What is epigenetics Carlos GuerreroBosagna

Here’s a conundrum:

identical twins originate
from the same DNA,

so how can they turn out so different

even in traits that have a significant
genetic component?

For instance, why might one twin
get heart disease at 55,

while her sister runs marathons
in perfect health?

Nature versus nurture
has a lot to do with it,

but a deeper related answer can be found
within something called epigenetics.

That’s the study of how DNA interacts

with the multitude of smaller molecules
found within cells,

which can activate and deactivate genes.

If you think of DNA as a recipe book,

those molecules are largely what determine
what gets cooked when.

They aren’t making any conscious
choices themselves,

rather their presence and concentration
within cells makes the difference.

So how does that work?

Genes in DNA are expressed when they’re
read and transcribed into RNA,

which is translated into proteins
by structures called ribosomes.

And proteins are much of what determines
a cell’s characteristics and function.

Epigenetic changes can boost or interfere
with the transcription of specific genes.

The most common way interference happens
is that DNA,

or the proteins it’s wrapped around,

gets labeled with small chemical tags.

The set of all of the chemical tags
that are attached to the genome

of a given cell

is called the epigenome.

Some of these, like a methyl group,
inhibit gene expression

by derailing the cellular
transcription machinery

or causing the DNA to coil more tightly,

making it inaccessible.

The gene is still there, but it’s silent.

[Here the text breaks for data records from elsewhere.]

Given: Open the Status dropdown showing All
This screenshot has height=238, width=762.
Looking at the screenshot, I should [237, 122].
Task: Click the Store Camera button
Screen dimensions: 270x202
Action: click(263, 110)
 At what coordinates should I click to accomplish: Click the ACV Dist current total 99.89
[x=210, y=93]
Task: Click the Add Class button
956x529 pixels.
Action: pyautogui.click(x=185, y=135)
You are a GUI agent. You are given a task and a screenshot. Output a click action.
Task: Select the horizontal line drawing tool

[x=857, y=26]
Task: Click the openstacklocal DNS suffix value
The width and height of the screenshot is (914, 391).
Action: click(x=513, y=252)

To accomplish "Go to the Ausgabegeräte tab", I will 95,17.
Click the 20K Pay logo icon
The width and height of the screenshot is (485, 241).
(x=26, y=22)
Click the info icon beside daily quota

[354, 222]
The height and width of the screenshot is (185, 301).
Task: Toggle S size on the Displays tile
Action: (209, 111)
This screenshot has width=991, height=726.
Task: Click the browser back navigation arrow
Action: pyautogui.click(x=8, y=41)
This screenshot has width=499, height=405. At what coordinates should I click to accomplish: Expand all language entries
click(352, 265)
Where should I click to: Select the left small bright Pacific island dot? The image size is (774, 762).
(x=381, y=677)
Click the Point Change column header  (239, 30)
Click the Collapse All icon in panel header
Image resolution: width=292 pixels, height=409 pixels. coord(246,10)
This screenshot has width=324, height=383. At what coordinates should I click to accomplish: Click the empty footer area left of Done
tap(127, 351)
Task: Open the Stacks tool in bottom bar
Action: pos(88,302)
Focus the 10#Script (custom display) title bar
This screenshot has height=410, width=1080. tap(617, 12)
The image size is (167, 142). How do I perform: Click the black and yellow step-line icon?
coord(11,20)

Boosting transcription is essentially
the opposite.

Some chemical tags will unwind the DNA,
making it easier to transcribe,

which ramps up production
of the associated protein.

Epigenetic changes can survive
cell division,

which means they could affect
an organism for its entire life.

Sometimes that’s a good thing.

Epigenetic changes are part
of normal development.

The cells in an embryo start
with one master genome.

As the cells divide,
some genes are activated

and others inhibited.

Over time, through this epigenetic
reprogramming,

some cells develop into heart cells,

and others into liver cells.

Each of the approximately 200
cell types in your body

has essentially the same genome

but its own distinct epigenome.

The epigenome also mediates
a lifelong dialogue

between genes and the environment.

The chemical tags that
turn genes on and off

can be influenced by factors
including diet,

chemical exposure,

and medication.

The resulting epigenetic changes
can eventually lead to disease,

if, for example, they turn off a gene
that makes a tumor-suppressing protein.

Environmentally-induced epigenetic
changes are part of the reason

why genetically identical twins
can grow up to have very different lives.

As twins get older,
their epigenomes diverge,

affecting the way they age
and their susceptibility to disease.

Even social experiences can cause
epigenetic changes.

In one famous experiment,

when mother rats weren’t attentive
enough to their pups,

genes in the babies that helped them
manage stress were methylated

and turned off.

And it might not stop
with that generation.

Most epigenetic marks are erased
when egg and sperm cells are formed.

But now researchers think that some
of those imprints survive,

passing those epigenetic traits
on to the next generation.

Your mother’s or your father’s
experiences as a child,

or choices as adults,

could actually shape your own epigenome.

But even though epigenetic changes
are sticky,

they’re not necessarily permanent.

A balanced lifestyle that includes
a healthy diet,

exercise,

and avoiding exposure to contaminants

may in the long run
create a healthy epigenome.

It’s an exciting time to be studying this.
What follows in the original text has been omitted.